Vous avez également insisté sur la pluridisciplinarité nécessaire de l'approche et sur le fait que face à ces questions complexes, les interlocuteurs que l'on a ne sont pas toujours les bons.
S'agissant du premier accueil, les problèmes administratifs sont au premier plan des travaux de notre commission d'enquête.
Je garde enfin en mémoire ce que vous nous avez dit des femmes – et des hommes – qui subissent viols et traite tout au long de leur parcours. Nous gagnerons en humanité et en compréhension de ce sujet complexe en mettant ces réalités en avant et en montrant à l'opinion publique la vraie vie de ces gens avant leur arrivée et, malheureusement, après.
Concernant Mayotte, je vous renvoie au rapport rendu par mon prédécesseur en février 2020 et intitulé « Établir Mayotte dans ses droits ». Je vous laisserai également des documents, dont un récapitulatif de notre action.

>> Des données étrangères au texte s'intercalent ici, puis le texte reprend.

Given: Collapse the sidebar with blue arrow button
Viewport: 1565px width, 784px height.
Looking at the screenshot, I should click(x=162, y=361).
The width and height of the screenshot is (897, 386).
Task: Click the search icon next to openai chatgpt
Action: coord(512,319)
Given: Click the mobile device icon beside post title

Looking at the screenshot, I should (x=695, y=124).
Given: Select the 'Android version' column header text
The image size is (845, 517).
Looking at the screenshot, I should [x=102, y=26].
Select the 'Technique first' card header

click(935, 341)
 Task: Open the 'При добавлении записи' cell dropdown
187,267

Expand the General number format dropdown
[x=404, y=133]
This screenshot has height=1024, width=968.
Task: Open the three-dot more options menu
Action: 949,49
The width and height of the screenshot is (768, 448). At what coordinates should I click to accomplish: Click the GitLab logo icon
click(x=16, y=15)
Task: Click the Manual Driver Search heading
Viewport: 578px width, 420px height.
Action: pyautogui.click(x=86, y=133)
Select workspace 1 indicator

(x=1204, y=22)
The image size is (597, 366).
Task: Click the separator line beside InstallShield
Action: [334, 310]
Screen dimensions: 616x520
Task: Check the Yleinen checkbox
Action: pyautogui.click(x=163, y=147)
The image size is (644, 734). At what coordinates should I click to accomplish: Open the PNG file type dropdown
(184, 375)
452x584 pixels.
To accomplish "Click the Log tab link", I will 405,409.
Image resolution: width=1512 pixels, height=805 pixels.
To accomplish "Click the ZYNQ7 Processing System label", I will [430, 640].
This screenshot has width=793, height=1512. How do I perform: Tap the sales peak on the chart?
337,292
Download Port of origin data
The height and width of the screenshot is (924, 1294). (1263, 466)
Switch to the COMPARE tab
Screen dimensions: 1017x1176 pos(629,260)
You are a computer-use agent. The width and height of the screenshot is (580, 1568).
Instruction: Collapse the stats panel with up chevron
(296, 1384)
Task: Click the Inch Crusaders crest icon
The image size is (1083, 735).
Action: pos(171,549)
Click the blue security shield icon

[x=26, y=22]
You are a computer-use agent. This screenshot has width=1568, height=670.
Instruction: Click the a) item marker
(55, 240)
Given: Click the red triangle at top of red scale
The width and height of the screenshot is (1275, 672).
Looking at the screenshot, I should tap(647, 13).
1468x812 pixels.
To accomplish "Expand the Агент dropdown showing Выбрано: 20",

Le respect des droits fondamentaux des étrangers, mais aussi des plus vulnérables et des populations en difficulté, est vraiment le socle de notre société. Ne pas respecter leurs droits porte aussi atteinte au respect de nos propres droits et libertés. Il faut prendre conscience de ce lien, qui vaut également pour la dignité : la nôtre est atteinte quand nous ne respectons pas celle des autres. Je pense que, sur ces questions, la population française est beaucoup plus ouverte qu'on veut l'imaginer. Elle a aussi fait preuve de beaux élans de solidarité, mais on ne les voit pas toujours.
Je souscris à cette conclusion. Cela a été dit, nous avons été bouleversés par ce que nous avons vu lors de notre déplacement du 3 juin. Le respect de la dignité et l'équité ne sont pas au rendez-vous. Or – il faut mieux l'expliquer à la société – le respect de la dignité de la personne humaine fait partie des composantes de l'ordre public. En l'admettant, on peut créer de la solidarité. Le rôle important des associations le montre. Pour cela, il faut mettre en avant des exemples d'accueil, d'intégration, de mise en œuvre du principe de fraternité.
Merci de cet échange très intéressant.
Merci à vous. Madame la Défenseure des droits, beaucoup de gens comptent sur vous et, parmi eux, les étrangers qui s'installent en France ou qui y sont de passage.